I will be picking some of this stuff up today for my tank and using it as a foreground plant. Does anyone have some experience with it they'd like to share? The tank is 33 gallons with 78W T5HO, no CO2, no added ferts (atm). I don't mind if it grows slowly, so long as it grows.


----------



## Tabatha (Dec 29, 2007)

Wow, where are you getting it??? I'd love to add some to my tank but haven't ever seen it in stores. I'm afraid I can't tell you if it'll grow in your tank or not (I use CO2 & ferts.)


----------



## NuclearTech (Mar 23, 2008)

Menagerie has it posted on their pdf!


----------



## jrs (Mar 18, 2006)

I cant remember which species of Marsilea that I had but it came in emersed form with 4 leaves. After its transition to submersed it went from 4 leaves to one leaf that looked similar to glosso but darker green in color. The runners were very rigid as opposed to glosso. It was slow growing and more prone to GSA.


----------



## NuclearTech (Mar 23, 2008)

ok, well I picked some up and it's in my tank. This stuff looks exactly like you'd expect the small - leaved 4 leaf clovers that grow on your lawn to look. Has sort of a soft, flowing look to it.


----------



## Darkblade48 (Jan 28, 2008)

jrs said:


> I cant remember which species of Marsilea that I had but it came in emersed form with 4 leaves. After its transition to submersed it went from 4 leaves to one leaf that looked similar to glosso but darker green in color. The runners were very rigid as opposed to glosso. It was slow growing and more prone to GSA.


Was it Marsilea quadrifolia?


----------



## NuclearTech (Mar 23, 2008)

This stuff has been in my tank now for a couple of weeks and here's what I've noticed:
The original plant was about 3 inches in height. Over the past few weeks I've seen the plant die off at the top and I thought it just wasn't going to thrive in my conditions.

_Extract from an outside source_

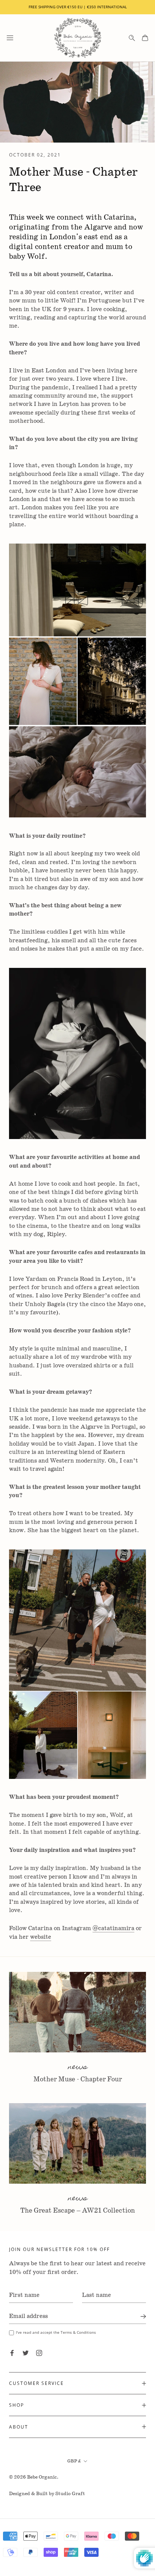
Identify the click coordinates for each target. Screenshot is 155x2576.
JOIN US (77, 1385)
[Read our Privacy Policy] (128, 1365)
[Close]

Now I've really noticed that what it's doing is actually growing out, like a carpet along my substrate. I'm guessing that there is enough light so that instead of growing up, it can grow out. I've got many little shoots popping up and around the main plant.

Overall I'd definitely recommend this plant for a med light set up, even if you don't have CO2. Thumbs UP.


----------



## twoheadedfish (May 10, 2008)

cool. i love the way this plant looks. did you ever find out if it was Marsilea crenata or actually quadrifolia?


----------



## NuclearTech (Mar 23, 2008)

Mine is definitely the crenata species.


----------